Once you have garnered the support of key leaders within the school community, work with them to design an outreach and enrollment strategy. Following are strategies to consider:

Engage varied members of the school community. School counselors and social workers, coaches, band leaders, aides and allied staff such as bus drivers and food service workers can all assist in outreach efforts.

Create incentives for participation. Find an organization such as a state health plan or community foundation to underwrite your training and outreach efforts by providing mini-grants or other rewards to schools, such as donated computers or tickets to a local sporting event.

Send informational letters. Work with your state's health and education departments to send letters to school personnel, including administrators, principals, teachers, coaches, band directors and school nurses. Download the template letter to School Administrators/Organizations.

Work with school nurses. School nurses can help you determine how to add health insurance questions to mandatory health forms, coordinate special health care coverage sign-up events, directly enroll children in health care coverage programs using the presumptive eligibility option and send home information about health care coverage with sick children. (See below for more information on working with school nurses.)

Work with the School Lunch Program. Include information in packets sent home to parents of children receiving free or reduced-price school lunches or enrolled in summer lunch programs, as most of them will be eligible for coverage under Medicaid or SCHIP. (See below for more information about working with the National School Lunch Program.)

Work with local Head Start or day care programs. Parents prepare even the youngest of children for school. Reach out to your community's day care centers to inform these parents about available low-cost and free health care coverage to help give their kids a healthy start. Find your Head Start regional office.

Present at workshops and seminars for school nurses, teachers, social workers and other educators. Make sure school professionals know about the importance of health care coverage, the details on your state's program and how families can start the enrollment process. If possible, provide them with applications to give parents.

A Special Role for School Nurses

School nurses may be the first and only consistent source of health services for millions of uninsured school-aged children.
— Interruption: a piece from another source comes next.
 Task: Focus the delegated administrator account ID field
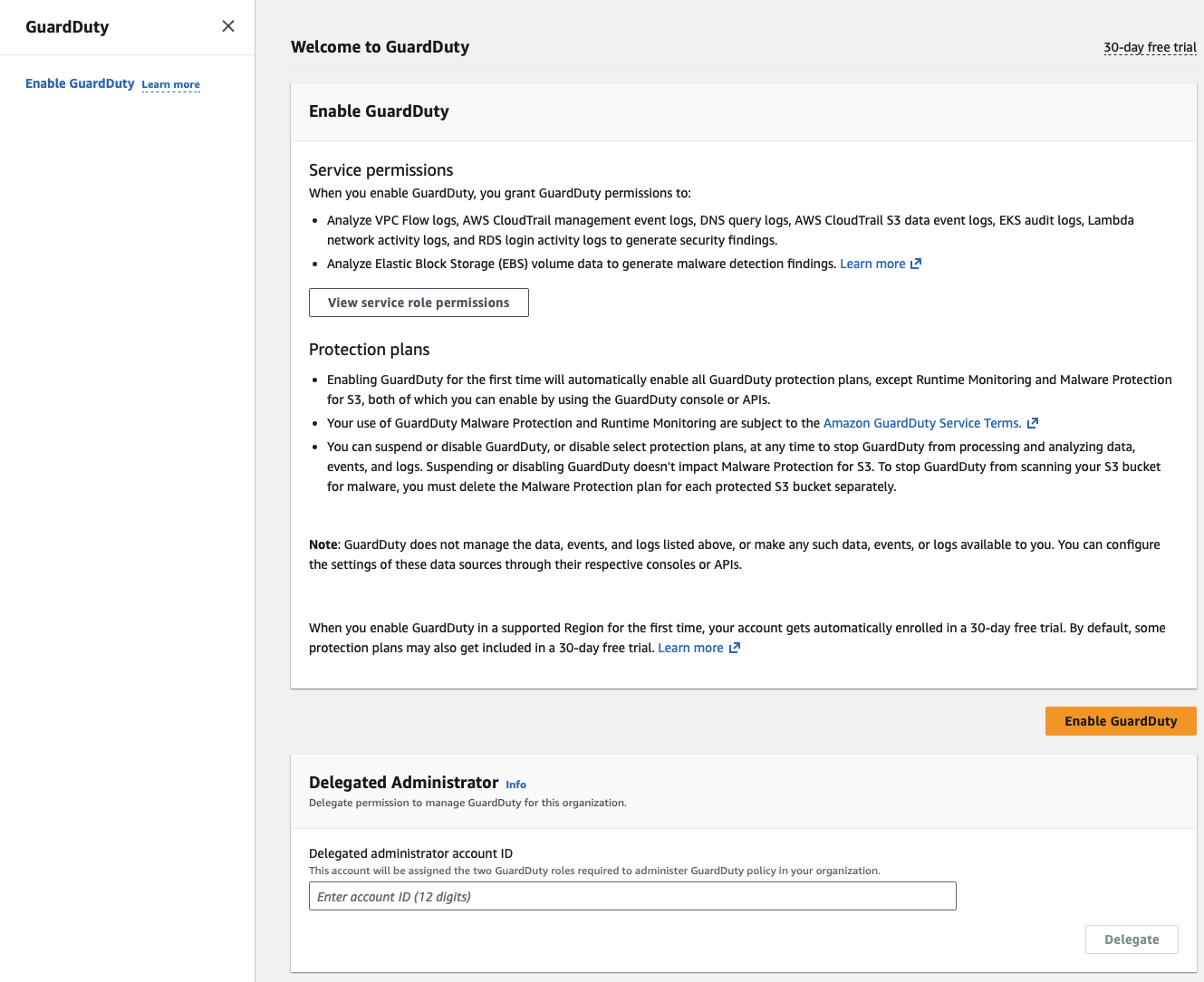coord(632,896)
In the United States, more than 47,000 nurses work in 86,000 public schools and have regular and continuous contact with students and families. School nurses see children when they are in need of medical attention, an optimal time to identify children without health care coverage and help their families obtain benefits.
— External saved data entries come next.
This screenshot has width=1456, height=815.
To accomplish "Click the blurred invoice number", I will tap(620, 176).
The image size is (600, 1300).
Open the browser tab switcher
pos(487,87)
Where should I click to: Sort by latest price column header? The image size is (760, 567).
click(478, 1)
Source: Center on Budget and Policy Priorities. "Children's Health Coverage Outreach: A Special Role for School Nurses," October 2001.

National School Lunch Program: A Natural Gateway to Enrollment

The National School Lunch Program (NSLP) is a federally assisted meal program for public and nonprofit private schools and residential child care institutions. Your state's School Lunch Program can be an effective vehicle for identifying children eligible for health care coverage programs and helping them to enroll. Children eligible for free or reduced-price school meals are also likely to qualify for coverage under Medicaid or the State Children's Health Insurance Program (SCHIP). Many school districts attach a flier to the School Lunch application informing families about children's health care coverage and explaining how they can get help applying.
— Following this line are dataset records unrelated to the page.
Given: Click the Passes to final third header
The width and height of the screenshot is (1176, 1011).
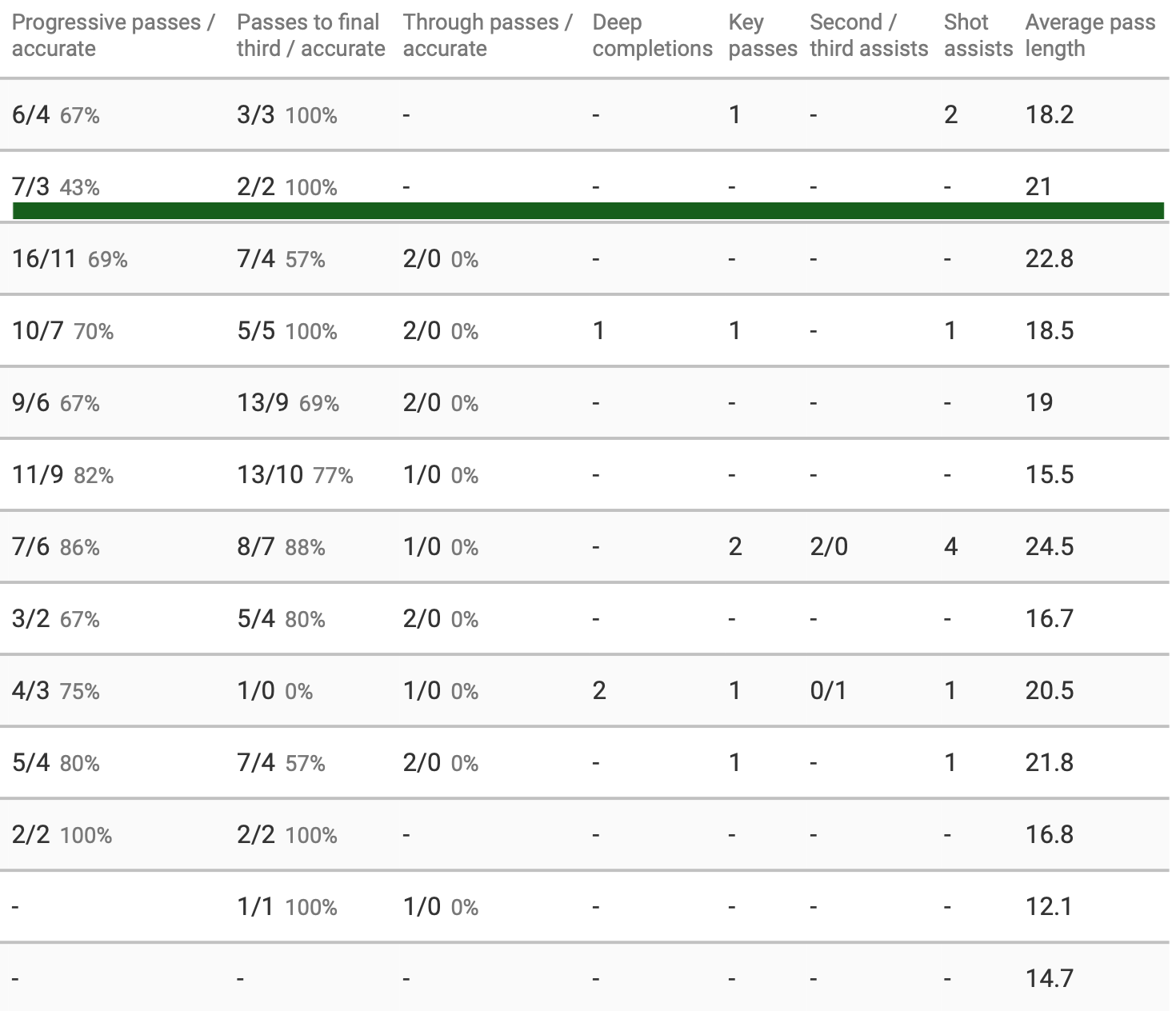Looking at the screenshot, I should point(310,35).
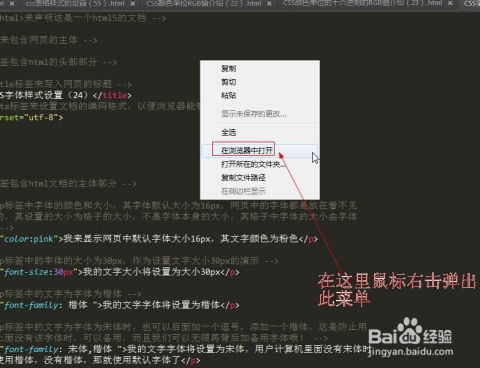Place cursor in the color:pink code line
This screenshot has width=480, height=368.
click(x=159, y=239)
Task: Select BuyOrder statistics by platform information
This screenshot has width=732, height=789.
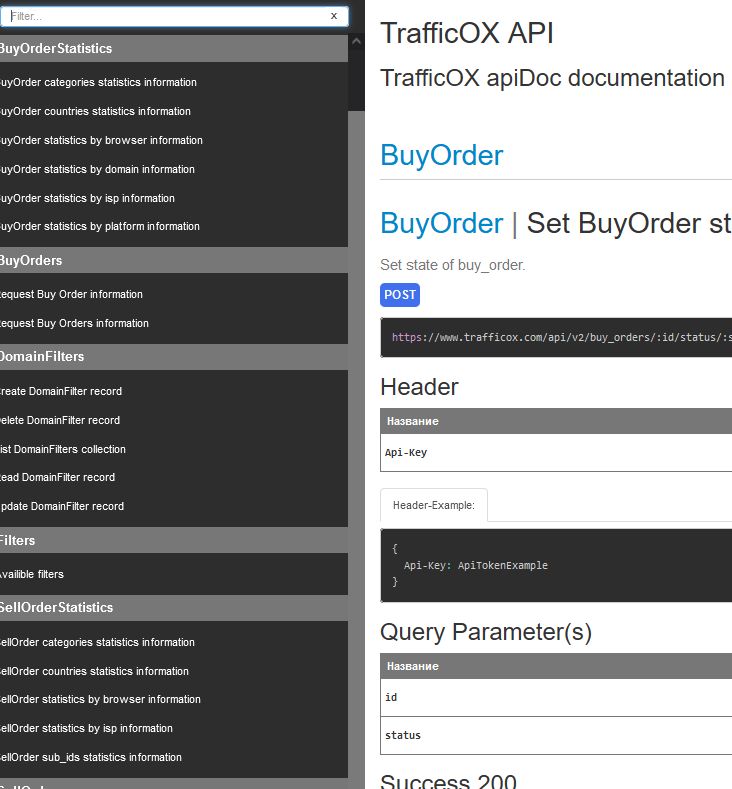Action: 100,227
Through federal legislation, the School Lunch Program can now share information from a school lunch application with Medicaid and SCHIP under certain conditions. (Families that do not want to have their information shared have the option to keep their School Lunch application confidential). Sharing such information can help jump-start the children's health care coverage eligibility determination process.

For more information on the rules for sharing data and how the School Lunch application is being used to facilitate children's health care coverage enrollment, see "Enrolling Children in Health Coverage: It Can Start With School Lunch," Center on Budget and Policy Priorities, Washington, DC (January 2001).